Abundance often yields disrespect. In a region where delicious, reasonably priced scallops are widely available, they are neither revered nor exalted, but viewed as blank canvases upon which to inflict misguided and outdated culinary notions.
Fortunately, I then made a detour to Halifax. Here, I headed to Bar Kismet, which opened last year in a raggedy, blue-collar North End neighborhood that will never appear on laminated souvenir placemats. Inside it was bustling with a young and well-coiffed clientele; each time the front door opened the late-setting golden sun reflected off the glass door as if someone had turned on a stage light, gilding those along the bar and making them attractive to the point of absurdity.

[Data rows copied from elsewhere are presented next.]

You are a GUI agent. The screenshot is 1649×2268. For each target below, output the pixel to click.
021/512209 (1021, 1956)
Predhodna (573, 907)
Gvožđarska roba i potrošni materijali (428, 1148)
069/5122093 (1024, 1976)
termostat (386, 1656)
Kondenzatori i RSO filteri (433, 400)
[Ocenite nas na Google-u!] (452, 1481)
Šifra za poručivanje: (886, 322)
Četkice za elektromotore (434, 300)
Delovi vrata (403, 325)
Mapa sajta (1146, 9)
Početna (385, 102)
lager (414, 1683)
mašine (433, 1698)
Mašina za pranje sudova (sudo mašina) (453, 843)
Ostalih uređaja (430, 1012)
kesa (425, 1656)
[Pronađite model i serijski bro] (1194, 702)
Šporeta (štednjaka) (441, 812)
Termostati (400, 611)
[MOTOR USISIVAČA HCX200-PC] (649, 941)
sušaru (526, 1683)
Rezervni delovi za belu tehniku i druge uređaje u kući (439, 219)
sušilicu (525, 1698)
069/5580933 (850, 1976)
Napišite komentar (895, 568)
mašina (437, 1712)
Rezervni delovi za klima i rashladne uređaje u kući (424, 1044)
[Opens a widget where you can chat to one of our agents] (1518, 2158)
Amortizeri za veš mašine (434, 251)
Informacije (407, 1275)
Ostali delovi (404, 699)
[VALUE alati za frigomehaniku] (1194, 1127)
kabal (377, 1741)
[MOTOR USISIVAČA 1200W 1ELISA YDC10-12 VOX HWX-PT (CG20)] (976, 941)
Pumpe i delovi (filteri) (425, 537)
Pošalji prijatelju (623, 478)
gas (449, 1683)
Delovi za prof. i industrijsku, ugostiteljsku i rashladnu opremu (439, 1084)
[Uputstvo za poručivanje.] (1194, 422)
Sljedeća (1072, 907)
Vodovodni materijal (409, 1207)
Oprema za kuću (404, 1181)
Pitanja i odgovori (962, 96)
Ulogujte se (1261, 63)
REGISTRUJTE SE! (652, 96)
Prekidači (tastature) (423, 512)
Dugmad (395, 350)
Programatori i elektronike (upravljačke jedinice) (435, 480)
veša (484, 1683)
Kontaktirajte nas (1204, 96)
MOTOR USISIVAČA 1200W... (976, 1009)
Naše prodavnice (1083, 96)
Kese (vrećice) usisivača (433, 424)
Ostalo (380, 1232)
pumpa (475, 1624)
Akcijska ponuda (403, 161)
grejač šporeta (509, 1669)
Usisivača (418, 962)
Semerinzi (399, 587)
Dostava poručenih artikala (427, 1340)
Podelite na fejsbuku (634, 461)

I was in luck. Chef Annie Brace-Lavoie had just added a new scallop dish to the menu that day. Yet when it arrived my heart sank—it looked like scallops had been diced to the size of BBs and made into some sort of ocean porridge. Then my fork struck gold: underneath what turned out to be perfectly diced white turnips and lemongrass were thin medallions of amazingly fresh raw scallops, left unmolested in all their glory. They tasted like a cold, briny sea, with a long, peppery finish to complement the saltiness.
The one thing the lobster cult gets right is its embrace of simplicity—lobster, butter, lemon, beer, picnic table. It’s clear that scallops now need a similar cult to lead it away from overcooking and over preparation, and into the paradise of plainness. Raw. Seared. Left alone. If enough chefs treated the noble scallop with proper reverence, I’m pretty sure a significant scallop cult would naturally form.
Follow me. I am willing to lead you out of the wilderness. No bib required.